A mídia trata as suas deturpações contra a Copa do
Mundo brasileira como acidentes de percurso, retratos momentâneos de uma
espécie de alucinação coletiva pessimista que teria levado toda a sociedade ao
engano. Mais uma vez, a imprensa se esforça para jogar as patranhas na conta da
famosa “opinião pública”.
A ingenuidade não serve de álibi para o jornalismo
profissional. Através de um trabalho rudimentar de apuração e de um tratamento
cuidadoso da boataria anti-Copa, os veículos teriam evitado boa parte das bobagens
que mancharam a cobertura do torneio. Principalmente as publicações
estrangeiras, que embarcaram na onda alimentada pelos equivalentes locais e
passaram vergonha junto com eles.
A revista alemã Sipegel cometeu uma capa assustadora,
com o título “Morte e jogos”. O texto, de Jens Glüsing, fazia previsões
sombrias de "protestos e greves, problemas com infraestrutura e
violência". Correspondente anônimo da Economist anunciou um colapso nos
transportes brasileiros, e foi seguido por Jonathan Wheatley, do Financial Times. Certo Patrick Hill assinou matéria hilariante para o The Daily Mirror, cujo
título dispensa comentários: “Manaus assassina: torcedores ingleses enfrentarão
partida da Copa do Mundo num dos lugares mais perigosos do planeta”.

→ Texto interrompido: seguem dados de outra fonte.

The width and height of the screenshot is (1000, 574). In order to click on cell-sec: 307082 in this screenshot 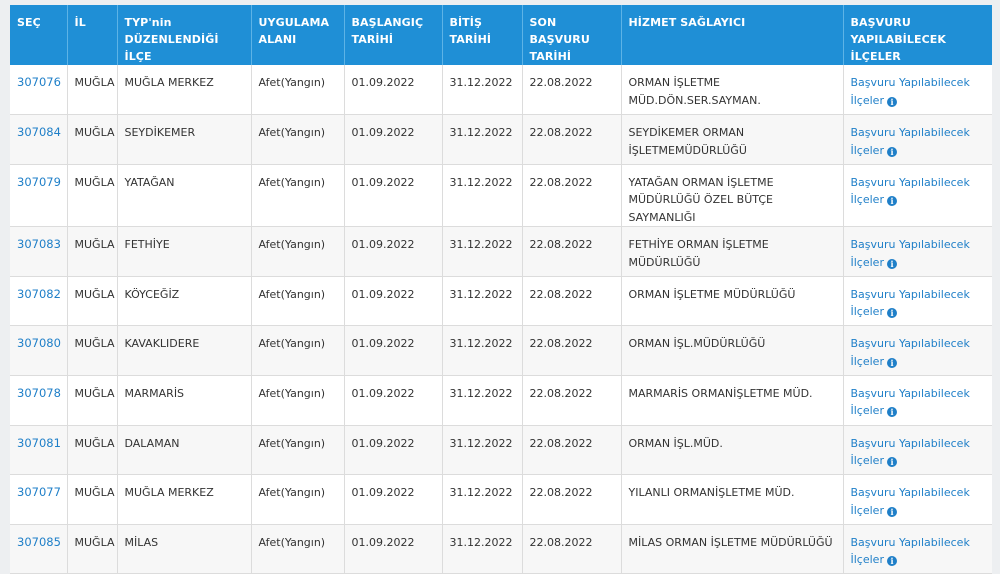, I will do `click(39, 302)`.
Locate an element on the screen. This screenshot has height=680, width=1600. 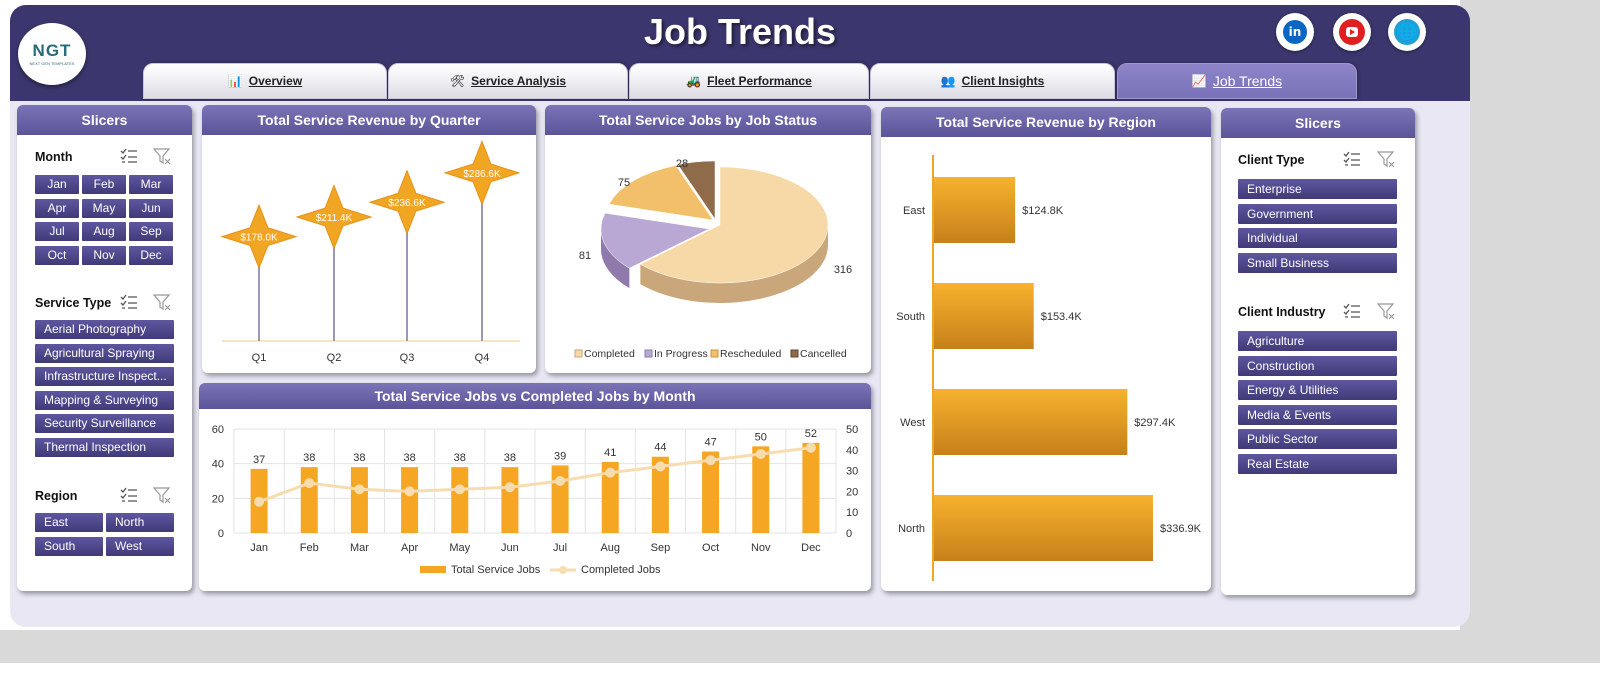
slice-Cancelled is located at coordinates (696, 190).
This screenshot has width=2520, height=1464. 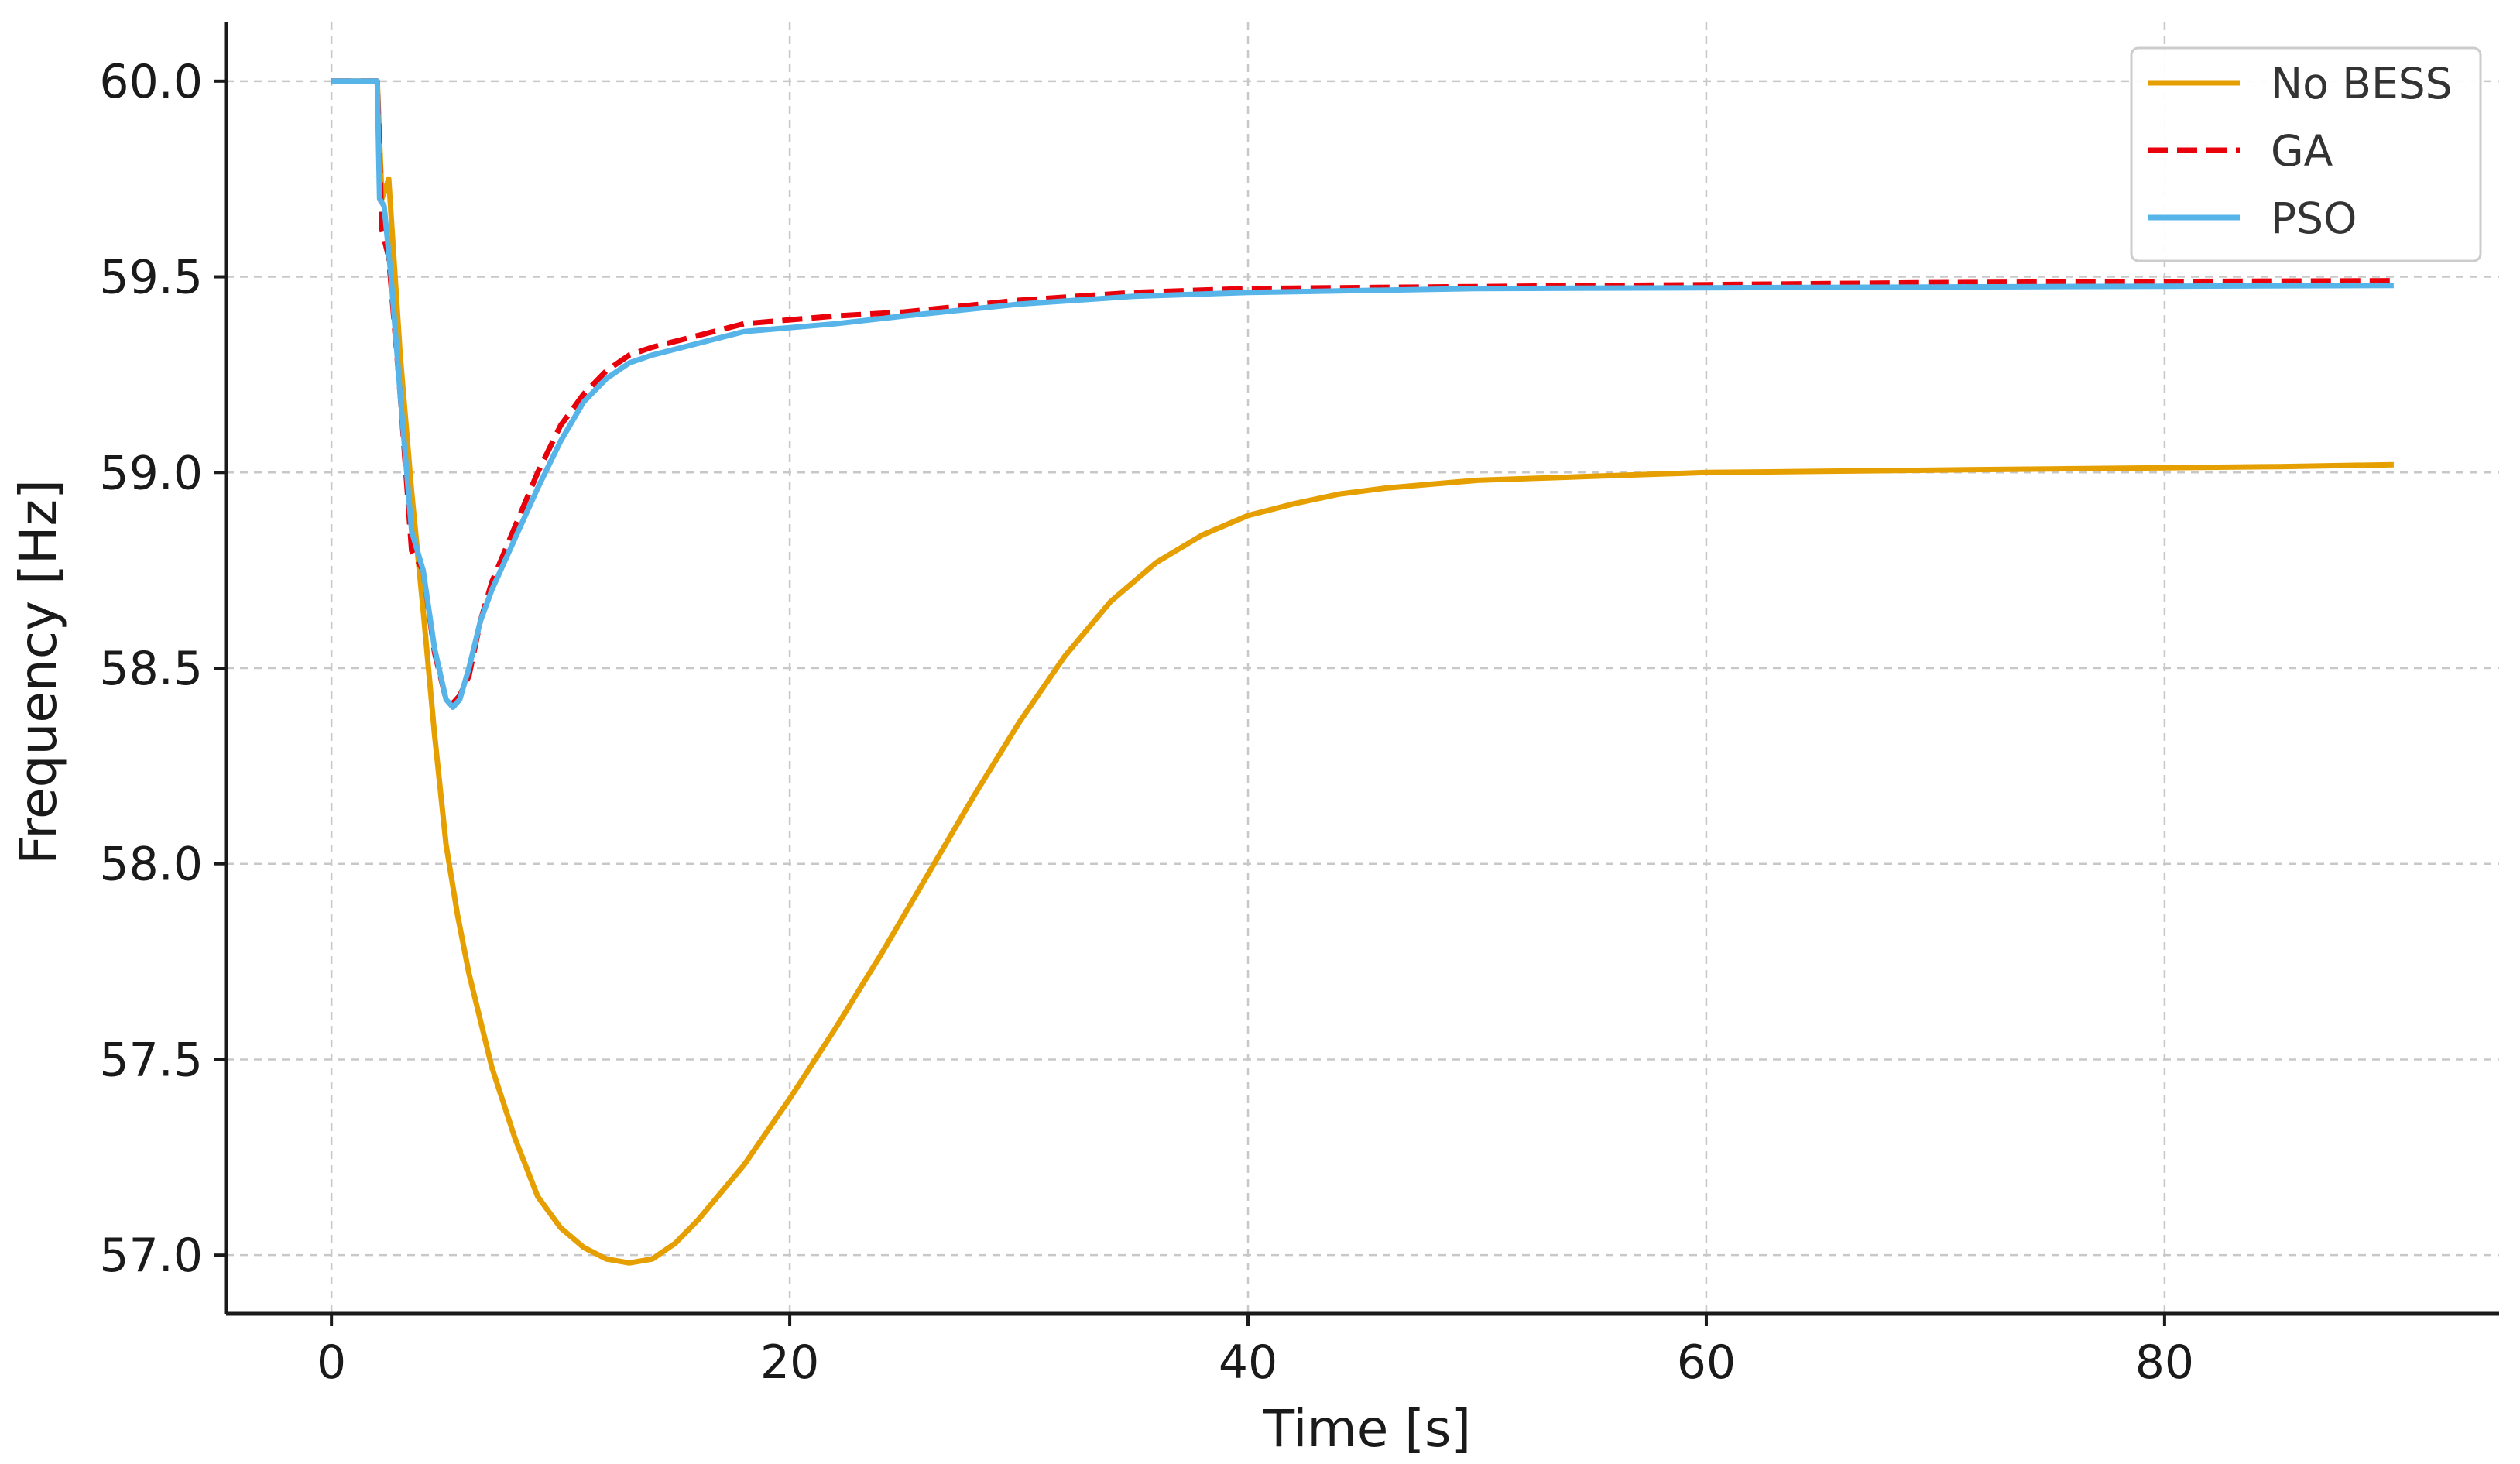 I want to click on y-tick-label: 59.0, so click(x=151, y=473).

É bem verdade que as fontes não ajudaram. O
presidente do Tribunal de Contas da União (TCU), ministro Augusto Nardes, por
exemplo, bradou que o Brasil iria “passar vergonha” na Copa. O CEO da Avianca, José
Efromovich, disse ao The Wall Street Journal que os problemas com vôos eram
inevitáveis. O aeroporto de Fortaleza não teria condições de receber metade dos
torcedores para a partida Brasil x México. E Ronaldo confessou-se envergonhado,
para delírio dos fãs.
Mas foi nas colunas de opinião que a futurologia irresponsável
atingiu o ápice. José Cruz (UOL) escreveu em janeiro que a Copa teria “repercussão
internacional desastrosa” e representaria “um pesadelo”, “uma bomba”. Editorial do Estadão ponderou que seria “de bom tamanho se o Brasil não protagonizar um
vexame sem precedentes na história das Copas”. Juca Kfouri (Folha) via “atrasos
irrecuperáveis” e um prejuízo “vergonhoso” para a imagem do país.
Também na Folha, Eliane Cantanhêde levantou
suspeitas generalizadas de corrupção em torno das melhorias destinadas à Copa.
Depois chamou a situação de “preocupante”, denunciando investimentos “poucos e
mal utilizados”, obras “a passos de tartaruga”, falta de compromisso “com
prazos, com o usuário brasileiro, com as levas de turistas.” Arnaldo Jabor
(CBN) vaticinou que o torneio iria “revelar ao mundo a nossa incompetência”. E
Marília Ruiz (Terra), perguntava, indignada: “sete anos para fazer essa Copinha
do Mundo? (...) Vai ser um vexame. Um ve-xa-me”.
Apesar de todos os equívocos, não houve uma linha
explicando-os. Nenhum repórter se deu ao trabalho de inquirir novamente os
antigos profetas do apocalipse acerca de suas antecipações macabras. Os geniais
comentaristas deram de ombros, como se tivessem apenas cumprido obrigações
funcionais, isentos e rigorosos que são.
Essa turma agora retorna fazendo ponderações
equilibradas sobre a Copa, inventando um lugar digno para aqueles que tentaram
sabotá-la. Os pimpões torcem para que, daqui a dois anos, tenhamos esquecido os
prejuízos causados por suas mentiras. Não será tão fácil.